[start]

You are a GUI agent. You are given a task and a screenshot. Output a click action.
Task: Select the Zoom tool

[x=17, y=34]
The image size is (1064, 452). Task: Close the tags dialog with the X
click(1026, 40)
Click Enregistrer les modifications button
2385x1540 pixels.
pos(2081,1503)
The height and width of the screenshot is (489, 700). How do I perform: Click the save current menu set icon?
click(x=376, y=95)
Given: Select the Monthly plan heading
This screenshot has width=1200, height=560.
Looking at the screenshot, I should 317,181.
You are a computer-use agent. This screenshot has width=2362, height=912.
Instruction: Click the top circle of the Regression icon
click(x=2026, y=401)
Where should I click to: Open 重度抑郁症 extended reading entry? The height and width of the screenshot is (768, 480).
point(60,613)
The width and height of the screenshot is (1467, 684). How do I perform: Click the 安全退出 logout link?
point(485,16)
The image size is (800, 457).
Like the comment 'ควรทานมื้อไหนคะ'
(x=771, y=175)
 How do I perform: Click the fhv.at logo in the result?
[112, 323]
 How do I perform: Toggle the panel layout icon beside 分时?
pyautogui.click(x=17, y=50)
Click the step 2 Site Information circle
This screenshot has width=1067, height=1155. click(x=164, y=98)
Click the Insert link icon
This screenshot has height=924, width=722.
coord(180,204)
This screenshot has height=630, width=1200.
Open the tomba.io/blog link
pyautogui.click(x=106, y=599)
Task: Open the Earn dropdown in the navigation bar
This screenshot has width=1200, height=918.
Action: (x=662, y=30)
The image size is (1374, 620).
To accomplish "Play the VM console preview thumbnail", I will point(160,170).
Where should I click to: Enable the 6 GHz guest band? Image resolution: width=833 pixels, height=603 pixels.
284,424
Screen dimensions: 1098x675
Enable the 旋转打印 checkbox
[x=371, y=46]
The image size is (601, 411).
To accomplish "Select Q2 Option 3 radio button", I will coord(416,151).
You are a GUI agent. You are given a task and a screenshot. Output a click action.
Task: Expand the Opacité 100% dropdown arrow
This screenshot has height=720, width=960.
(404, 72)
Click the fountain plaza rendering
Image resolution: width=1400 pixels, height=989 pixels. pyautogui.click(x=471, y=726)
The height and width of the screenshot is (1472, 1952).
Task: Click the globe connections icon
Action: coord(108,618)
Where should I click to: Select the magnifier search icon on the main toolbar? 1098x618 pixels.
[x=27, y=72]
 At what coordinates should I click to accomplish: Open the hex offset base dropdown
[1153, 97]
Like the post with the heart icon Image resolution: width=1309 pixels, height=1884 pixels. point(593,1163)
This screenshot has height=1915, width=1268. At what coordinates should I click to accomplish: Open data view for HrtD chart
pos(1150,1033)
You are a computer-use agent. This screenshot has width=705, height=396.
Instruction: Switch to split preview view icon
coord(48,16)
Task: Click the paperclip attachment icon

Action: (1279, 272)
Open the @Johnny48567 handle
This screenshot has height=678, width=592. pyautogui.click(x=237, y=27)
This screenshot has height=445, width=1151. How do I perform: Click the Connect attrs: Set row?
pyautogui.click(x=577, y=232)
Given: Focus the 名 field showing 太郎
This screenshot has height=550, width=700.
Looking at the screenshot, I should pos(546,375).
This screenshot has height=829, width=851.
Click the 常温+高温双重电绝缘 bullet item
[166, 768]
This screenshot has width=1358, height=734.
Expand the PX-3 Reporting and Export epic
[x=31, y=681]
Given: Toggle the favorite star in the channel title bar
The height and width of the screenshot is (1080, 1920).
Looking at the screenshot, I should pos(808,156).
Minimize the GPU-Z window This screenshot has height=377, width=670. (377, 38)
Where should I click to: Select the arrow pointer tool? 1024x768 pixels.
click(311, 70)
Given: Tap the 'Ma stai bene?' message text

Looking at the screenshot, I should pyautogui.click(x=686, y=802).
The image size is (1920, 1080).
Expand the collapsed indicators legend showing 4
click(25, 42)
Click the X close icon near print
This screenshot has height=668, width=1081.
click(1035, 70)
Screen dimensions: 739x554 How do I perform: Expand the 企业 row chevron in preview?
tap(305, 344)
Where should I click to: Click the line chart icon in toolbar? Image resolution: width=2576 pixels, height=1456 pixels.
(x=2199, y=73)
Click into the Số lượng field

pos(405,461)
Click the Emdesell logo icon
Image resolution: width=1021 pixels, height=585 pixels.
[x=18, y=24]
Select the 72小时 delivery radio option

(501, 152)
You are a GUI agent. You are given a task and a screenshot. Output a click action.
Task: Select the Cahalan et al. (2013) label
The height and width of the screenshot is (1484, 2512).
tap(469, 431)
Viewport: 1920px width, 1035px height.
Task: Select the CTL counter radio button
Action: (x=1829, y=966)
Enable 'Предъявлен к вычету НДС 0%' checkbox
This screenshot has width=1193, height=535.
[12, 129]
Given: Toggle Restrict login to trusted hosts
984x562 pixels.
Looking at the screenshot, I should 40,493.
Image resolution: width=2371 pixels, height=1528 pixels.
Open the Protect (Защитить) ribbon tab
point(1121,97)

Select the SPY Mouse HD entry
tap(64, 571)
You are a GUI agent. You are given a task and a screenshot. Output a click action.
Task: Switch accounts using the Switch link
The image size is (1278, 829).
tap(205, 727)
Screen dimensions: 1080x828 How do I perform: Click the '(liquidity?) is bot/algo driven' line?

[end]

Task to carry out —
Copy out every one of the items above verbatim, from the first line to the last, without changing anything.

Answer for this exercise —
You are a GUI agent. You are given a task and a screenshot. Output a click action.
Task: Select the Zoom tool

[x=17, y=34]
The image size is (1064, 452). Task: Close the tags dialog with the X
click(1026, 40)
Click Enregistrer les modifications button
2385x1540 pixels.
pos(2081,1503)
The height and width of the screenshot is (489, 700). How do I perform: Click the save current menu set icon?
click(x=376, y=95)
Given: Select the Monthly plan heading
This screenshot has width=1200, height=560.
Looking at the screenshot, I should 317,181.
You are a computer-use agent. This screenshot has width=2362, height=912.
Instruction: Click the top circle of the Regression icon
click(x=2026, y=401)
Where should I click to: Open 重度抑郁症 extended reading entry? The height and width of the screenshot is (768, 480).
point(60,613)
The width and height of the screenshot is (1467, 684). How do I perform: Click the 安全退出 logout link?
point(485,16)
The image size is (800, 457).
Like the comment 'ควรทานมื้อไหนคะ'
(x=771, y=175)
 How do I perform: Click the fhv.at logo in the result?
[112, 323]
 How do I perform: Toggle the panel layout icon beside 分时?
pyautogui.click(x=17, y=50)
Click the step 2 Site Information circle
This screenshot has width=1067, height=1155. click(x=164, y=98)
Click the Insert link icon
This screenshot has height=924, width=722.
coord(180,204)
This screenshot has height=630, width=1200.
Open the tomba.io/blog link
pyautogui.click(x=106, y=599)
Task: Open the Earn dropdown in the navigation bar
This screenshot has width=1200, height=918.
Action: (x=662, y=30)
The image size is (1374, 620).
To accomplish "Play the VM console preview thumbnail", I will point(160,170).
Where should I click to: Enable the 6 GHz guest band? Image resolution: width=833 pixels, height=603 pixels.
284,424
Screen dimensions: 1098x675
Enable the 旋转打印 checkbox
[x=371, y=46]
The image size is (601, 411).
To accomplish "Select Q2 Option 3 radio button", I will coord(416,151).
You are a GUI agent. You are given a task and a screenshot. Output a click action.
Task: Expand the Opacité 100% dropdown arrow
This screenshot has height=720, width=960.
(404, 72)
Click the fountain plaza rendering
Image resolution: width=1400 pixels, height=989 pixels. pyautogui.click(x=471, y=726)
The height and width of the screenshot is (1472, 1952).
Task: Click the globe connections icon
Action: coord(108,618)
Where should I click to: Select the magnifier search icon on the main toolbar? 1098x618 pixels.
[x=27, y=72]
 At what coordinates should I click to accomplish: Open the hex offset base dropdown
[1153, 97]
Like the post with the heart icon Image resolution: width=1309 pixels, height=1884 pixels. point(593,1163)
This screenshot has height=1915, width=1268. At what coordinates should I click to accomplish: Open data view for HrtD chart
pos(1150,1033)
You are a computer-use agent. This screenshot has width=705, height=396.
Instruction: Switch to split preview view icon
coord(48,16)
Task: Click the paperclip attachment icon

Action: (1279, 272)
Open the @Johnny48567 handle
This screenshot has height=678, width=592. pyautogui.click(x=237, y=27)
This screenshot has height=445, width=1151. How do I perform: Click the Connect attrs: Set row?
pyautogui.click(x=577, y=232)
Given: Focus the 名 field showing 太郎
This screenshot has height=550, width=700.
Looking at the screenshot, I should pos(546,375).
This screenshot has height=829, width=851.
Click the 常温+高温双重电绝缘 bullet item
[166, 768]
This screenshot has width=1358, height=734.
Expand the PX-3 Reporting and Export epic
[x=31, y=681]
Given: Toggle the favorite star in the channel title bar
The height and width of the screenshot is (1080, 1920).
Looking at the screenshot, I should pos(808,156).
Minimize the GPU-Z window This screenshot has height=377, width=670. (377, 38)
Where should I click to: Select the arrow pointer tool? 1024x768 pixels.
click(311, 70)
Given: Tap the 'Ma stai bene?' message text

Looking at the screenshot, I should pyautogui.click(x=686, y=802).
The image size is (1920, 1080).
Expand the collapsed indicators legend showing 4
click(25, 42)
Click the X close icon near print
This screenshot has height=668, width=1081.
click(1035, 70)
Screen dimensions: 739x554 How do I perform: Expand the 企业 row chevron in preview?
tap(305, 344)
Where should I click to: Click the line chart icon in toolbar? Image resolution: width=2576 pixels, height=1456 pixels.
(x=2199, y=73)
Click into the Số lượng field

pos(405,461)
Click the Emdesell logo icon
Image resolution: width=1021 pixels, height=585 pixels.
[x=18, y=24]
Select the 72小时 delivery radio option

(501, 152)
You are a GUI agent. You are given a task and a screenshot. Output a click action.
Task: Select the Cahalan et al. (2013) label
The height and width of the screenshot is (1484, 2512).
tap(469, 431)
Viewport: 1920px width, 1035px height.
Task: Select the CTL counter radio button
Action: (x=1829, y=966)
Enable 'Предъявлен к вычету НДС 0%' checkbox
This screenshot has width=1193, height=535.
[12, 129]
Given: Toggle Restrict login to trusted hosts
984x562 pixels.
Looking at the screenshot, I should 40,493.
Image resolution: width=2371 pixels, height=1528 pixels.
Open the Protect (Защитить) ribbon tab
point(1121,97)

Select the SPY Mouse HD entry
tap(64, 571)
You are a GUI agent. You are given a task and a screenshot. Output a click action.
Task: Switch accounts using the Switch link
The image size is (1278, 829).
tap(205, 727)
Screen dimensions: 1080x828 How do I perform: Click the '(liquidity?) is bot/algo driven' line?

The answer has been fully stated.